Boolean-valued models of set theory were independently introduced by Scott, Solovay and Vop\v{e}nka in 1965, offering a natural and rich alternative for describing forcing. The original method was adapted by Takeuti, Titani, Kozawa and Ozawa to lattice-valued models of set theory. After this, L\"{o}we and Tarafder proposed a class of algebras based on a certain kind of implication which satisfy several axioms of ZF. From this class, they found a specific 3-valued model called PS3 which satisfies all the axioms of ZF, and can be expanded with a paraconsistent negation *, thus obtaining a paraconsistent model of ZF. The logic (PS3 ,*) coincides (up to language) with da Costa and D'Ottaviano logic J3, a 3-valued paraconsistent logic that have been proposed independently in the literature by several authors and with different motivations such as CluNs, LFI1 and MPT. We propose in this paper a family of algebraic models of ZFC based on LPT0, another linguistic variant of J3 introduced by us in 2016. The semantics of LPT0, as well as of its first-order version QLPT0, is given by twist structures defined over Boolean agebras.
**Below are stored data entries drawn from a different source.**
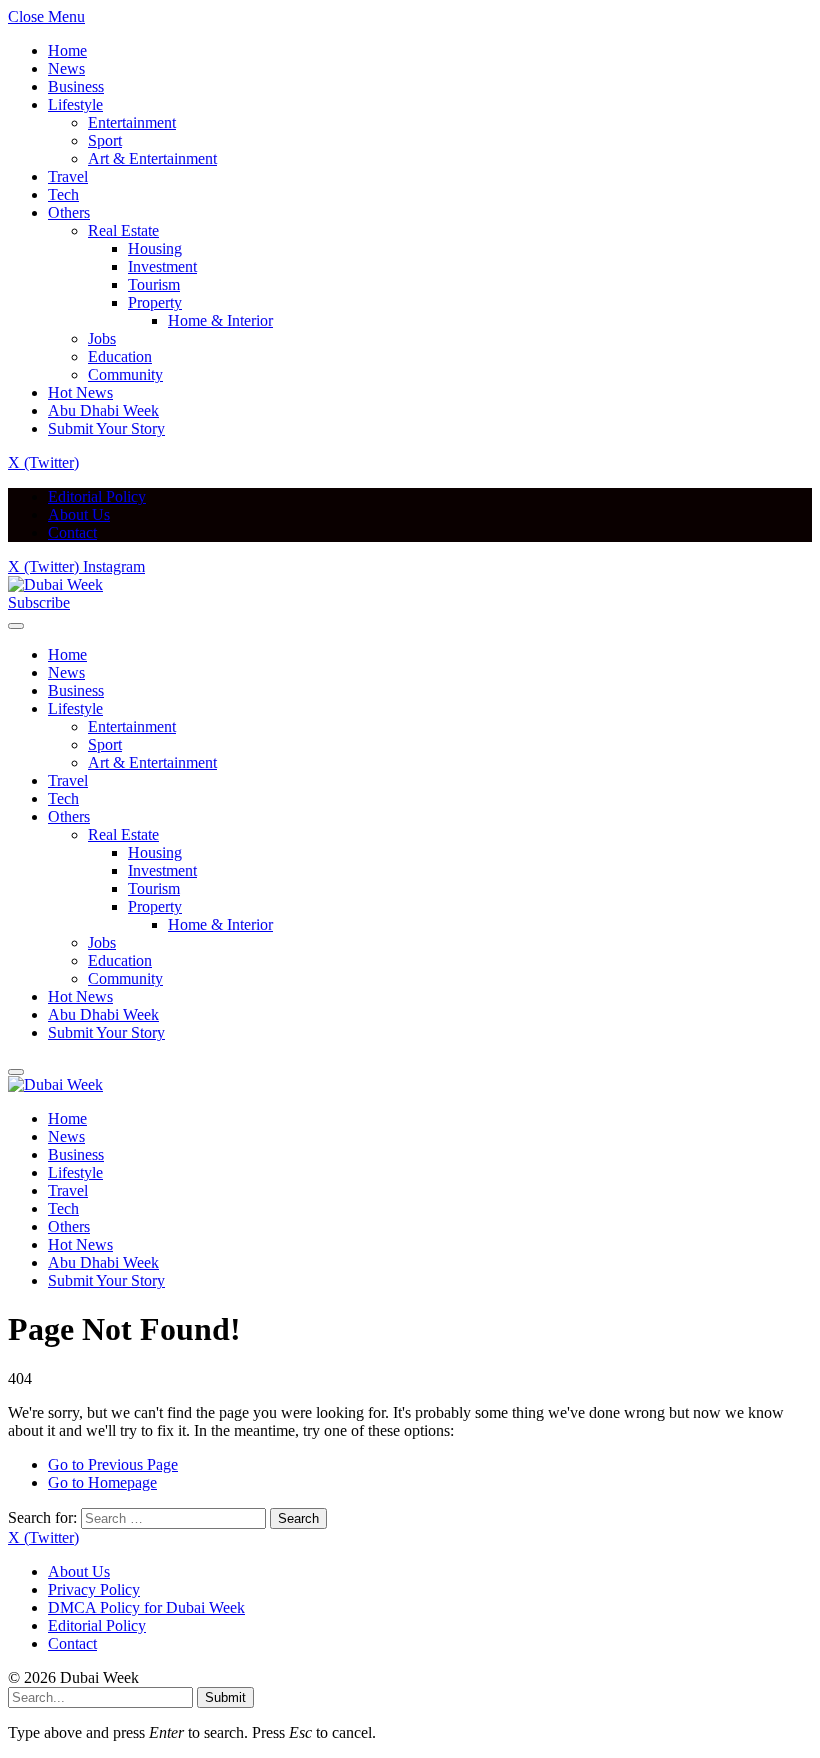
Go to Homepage (102, 1482)
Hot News (80, 392)
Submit (225, 1697)
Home (67, 50)
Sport (105, 140)
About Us (79, 514)
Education (120, 356)
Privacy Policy (94, 1589)
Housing (155, 248)
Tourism (154, 284)
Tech (63, 194)
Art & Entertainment (152, 158)
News (66, 68)
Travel (68, 176)
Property (155, 302)
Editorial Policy (97, 496)
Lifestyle (75, 104)
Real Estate (123, 230)
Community (125, 374)
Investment (162, 266)
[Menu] (16, 626)
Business (76, 86)
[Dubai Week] (55, 584)
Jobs (102, 338)
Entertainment (132, 122)
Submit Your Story (106, 428)
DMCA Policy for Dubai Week (146, 1607)
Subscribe (39, 602)
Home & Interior (220, 320)
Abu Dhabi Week (103, 410)
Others (69, 212)
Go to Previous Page (113, 1464)
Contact (72, 532)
From this, it is possible to adapt the standard Boolean-valued models of (classical) ZFC to twist-valued models of an expansion of ZFC by adding a paraconsistent negation. We argue that the implication operator of LPT0 is more suitable for a paraconsistent set theory than the implication of PS3, since it allows for genuinely inconsistent sets w such that [(w = w)] = 1/2 . This implication is not a 'reasonable implication' as defined by L\"{o}we and Tarafder. This suggests that 'reasonable implication algebras' are just one way to define a paraconsistent set theory. Our twist-valued models are adapted to provide a class of twist-valued models for (PS3,*), thus generalizing L\"{o}we and Tarafder result. It is shown that they are in fact models of ZFC (not only of ZF).